INFORMATION SUPPLIED:
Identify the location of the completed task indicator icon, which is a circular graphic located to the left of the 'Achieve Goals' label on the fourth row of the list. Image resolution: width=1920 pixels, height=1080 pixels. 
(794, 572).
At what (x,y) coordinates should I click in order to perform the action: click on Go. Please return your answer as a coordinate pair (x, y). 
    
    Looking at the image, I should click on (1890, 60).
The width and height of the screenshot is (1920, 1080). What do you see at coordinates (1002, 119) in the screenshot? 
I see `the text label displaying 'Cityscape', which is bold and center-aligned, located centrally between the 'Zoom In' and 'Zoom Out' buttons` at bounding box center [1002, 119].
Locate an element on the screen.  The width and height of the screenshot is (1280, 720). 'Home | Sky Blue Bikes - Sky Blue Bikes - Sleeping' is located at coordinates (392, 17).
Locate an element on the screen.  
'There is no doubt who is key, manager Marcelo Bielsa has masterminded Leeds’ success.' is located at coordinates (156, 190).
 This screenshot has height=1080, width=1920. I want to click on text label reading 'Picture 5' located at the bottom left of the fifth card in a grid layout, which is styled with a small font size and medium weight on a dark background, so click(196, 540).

PROBLEM TO WORK ON: Reproduce the stretch of the listing from the line containing "At what (x,y)" through the line containing "center [1002, 119].", with both of those lines included.

RESULT OF THIS TASK:
At what (x,y) coordinates should I click in order to perform the action: click on Go. Please return your answer as a coordinate pair (x, y). 
    
    Looking at the image, I should click on (1890, 60).
The width and height of the screenshot is (1920, 1080). What do you see at coordinates (1002, 119) in the screenshot? 
I see `the text label displaying 'Cityscape', which is bold and center-aligned, located centrally between the 'Zoom In' and 'Zoom Out' buttons` at bounding box center [1002, 119].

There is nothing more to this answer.